### Task statement
Extract every line between the one with "Legal information (821, 1252)" and the end of the entries, both included, word for word and free of pictures.

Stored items
═══

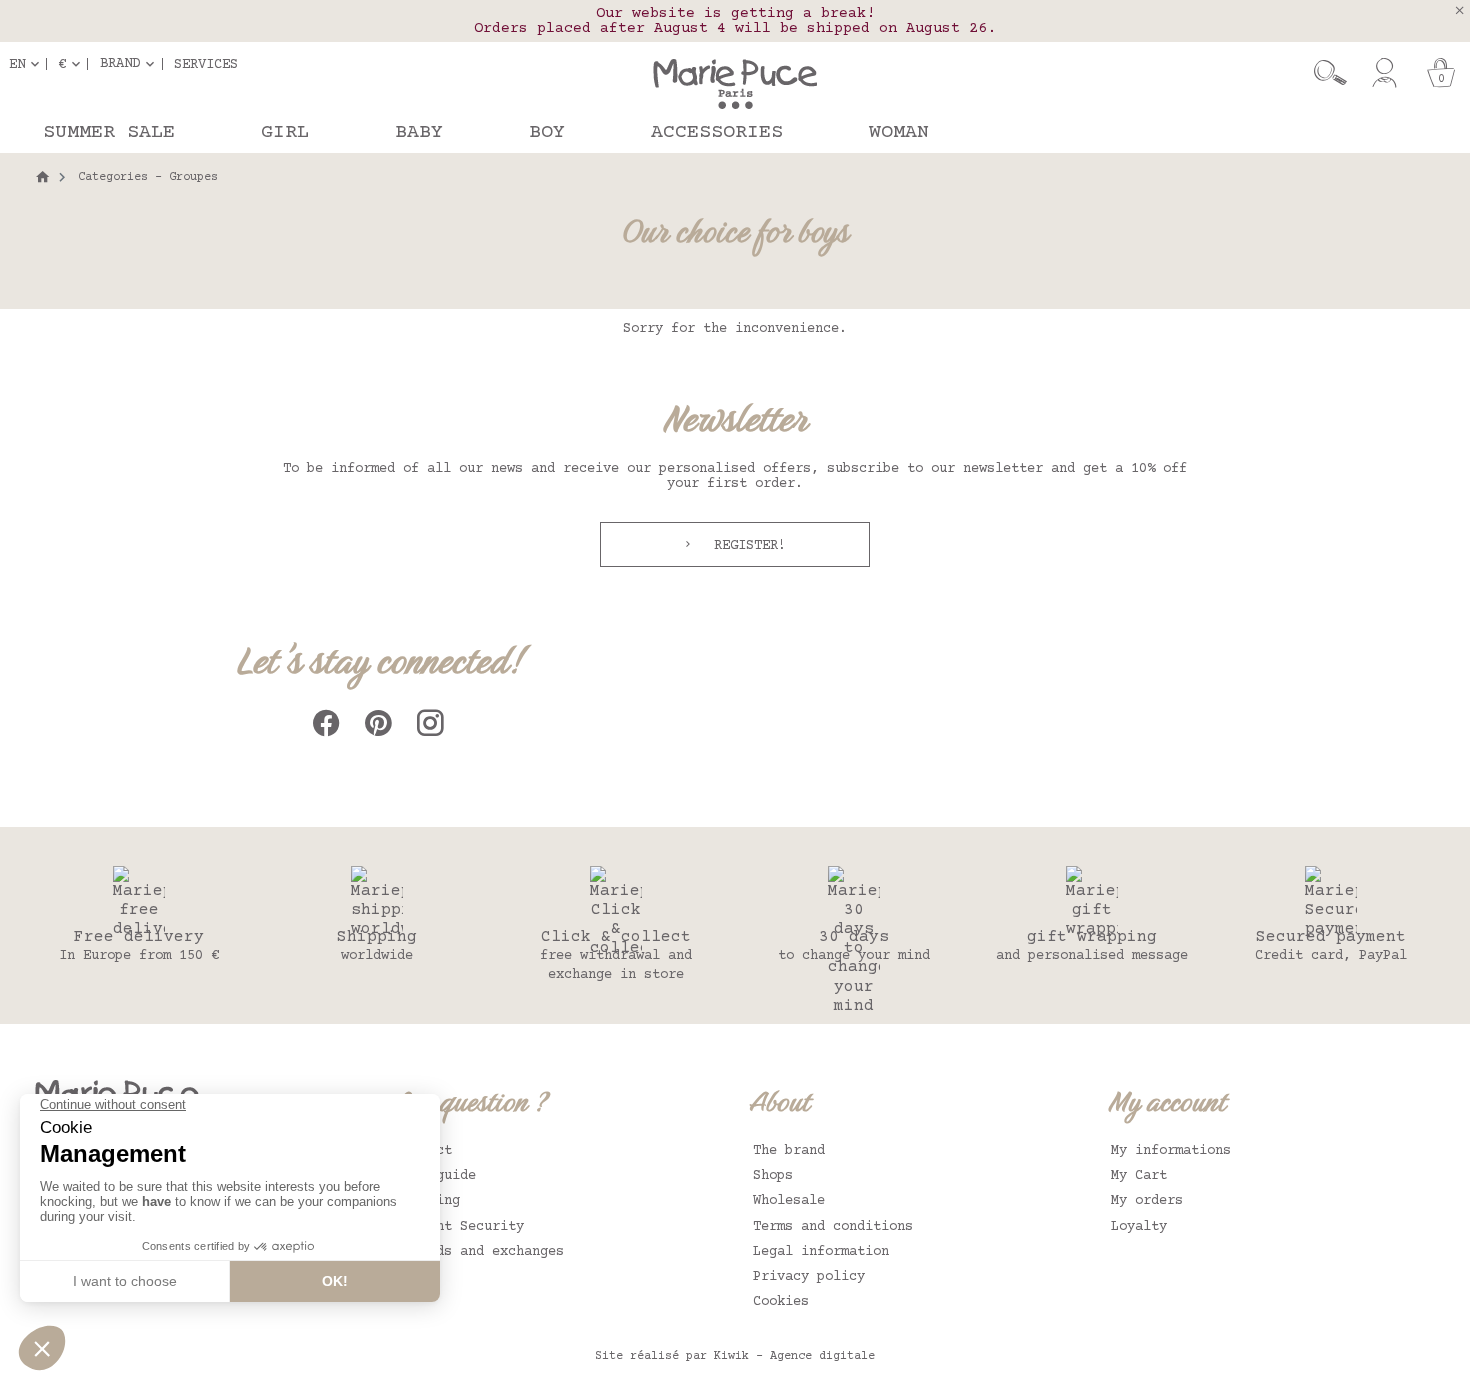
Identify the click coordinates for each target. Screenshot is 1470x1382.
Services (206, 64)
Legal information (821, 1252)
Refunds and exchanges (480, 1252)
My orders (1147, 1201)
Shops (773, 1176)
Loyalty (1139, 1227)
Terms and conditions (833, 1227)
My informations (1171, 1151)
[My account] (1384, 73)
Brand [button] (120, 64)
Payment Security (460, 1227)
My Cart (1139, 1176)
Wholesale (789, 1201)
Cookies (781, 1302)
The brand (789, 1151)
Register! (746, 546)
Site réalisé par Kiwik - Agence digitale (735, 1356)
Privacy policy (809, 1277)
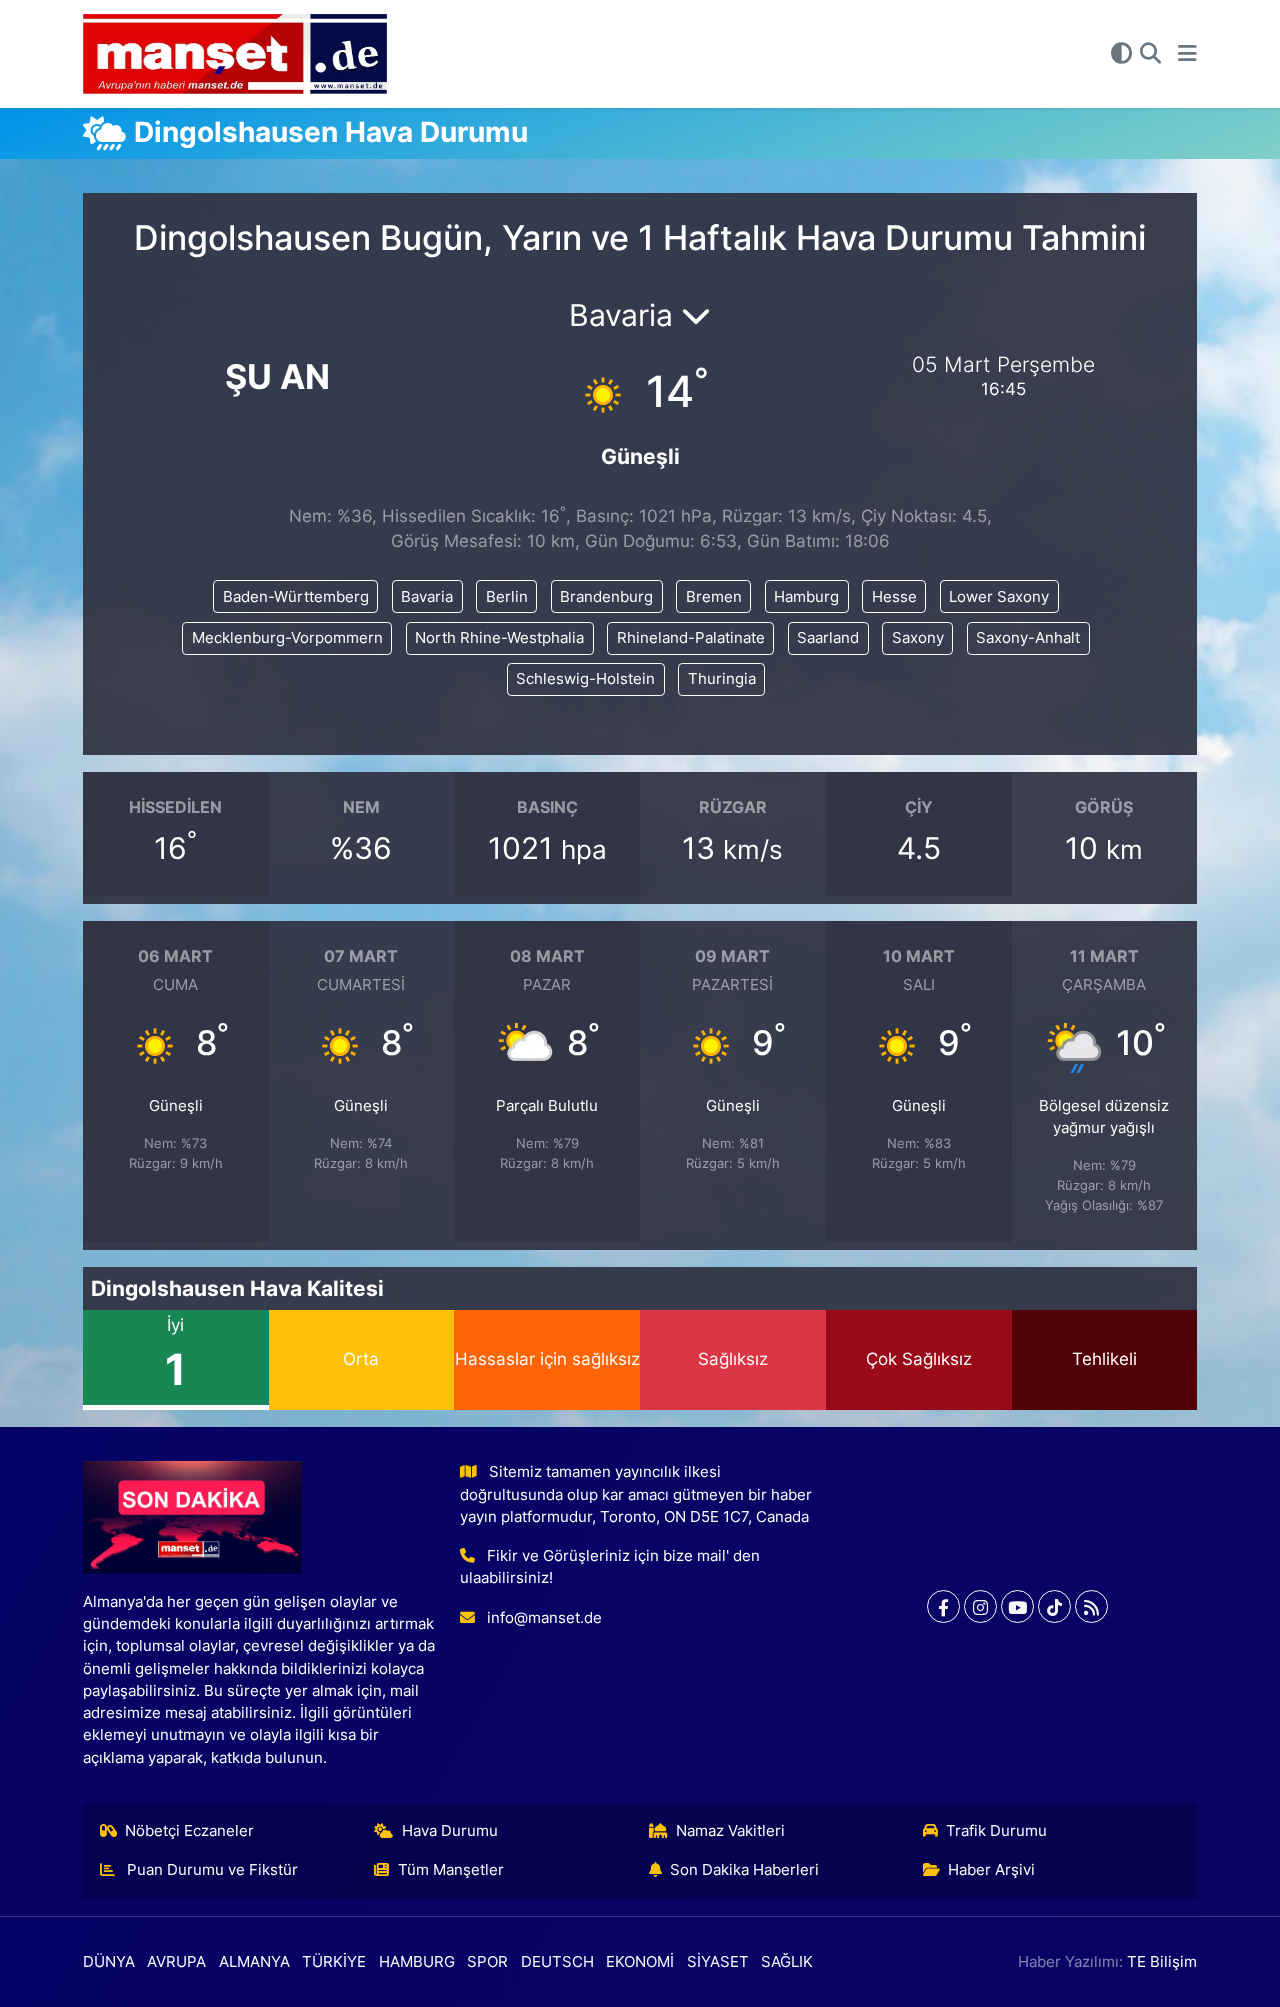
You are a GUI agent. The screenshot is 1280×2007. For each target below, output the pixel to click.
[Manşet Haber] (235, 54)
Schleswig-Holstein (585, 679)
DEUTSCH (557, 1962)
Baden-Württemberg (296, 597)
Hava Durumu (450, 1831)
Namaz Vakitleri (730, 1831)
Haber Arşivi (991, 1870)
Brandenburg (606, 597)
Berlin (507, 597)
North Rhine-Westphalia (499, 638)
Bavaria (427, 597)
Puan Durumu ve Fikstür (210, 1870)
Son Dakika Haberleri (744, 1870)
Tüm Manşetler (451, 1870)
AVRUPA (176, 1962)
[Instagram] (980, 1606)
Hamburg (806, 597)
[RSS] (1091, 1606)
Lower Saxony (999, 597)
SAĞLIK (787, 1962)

═══

### Result of this task
Legal information (821, 1252)
Refunds and exchanges (480, 1252)
My orders (1147, 1201)
Shops (773, 1176)
Loyalty (1139, 1227)
Terms and conditions (833, 1227)
My informations (1171, 1151)
[My account] (1384, 73)
Brand [button] (120, 64)
Payment Security (460, 1227)
My Cart (1139, 1176)
Wholesale (789, 1201)
Cookies (781, 1302)
The brand (789, 1151)
Register! (746, 546)
Site réalisé par Kiwik - Agence digitale (735, 1356)
Privacy policy (809, 1277)
You are a GUI agent. The screenshot is 1280×2007. For each target below, output the pixel to click.
[Manşet Haber] (235, 54)
Schleswig-Holstein (585, 679)
DEUTSCH (557, 1962)
Baden-Württemberg (296, 597)
Hava Durumu (450, 1831)
Namaz Vakitleri (730, 1831)
Haber Arşivi (991, 1870)
Brandenburg (606, 597)
Berlin (507, 597)
North Rhine-Westphalia (499, 638)
Bavaria (427, 597)
Puan Durumu ve Fikstür (210, 1870)
Son Dakika Haberleri (744, 1870)
Tüm Manşetler (451, 1870)
AVRUPA (176, 1962)
[Instagram] (980, 1606)
Hamburg (806, 597)
[RSS] (1091, 1606)
Lower Saxony (999, 597)
SAĞLIK (787, 1962)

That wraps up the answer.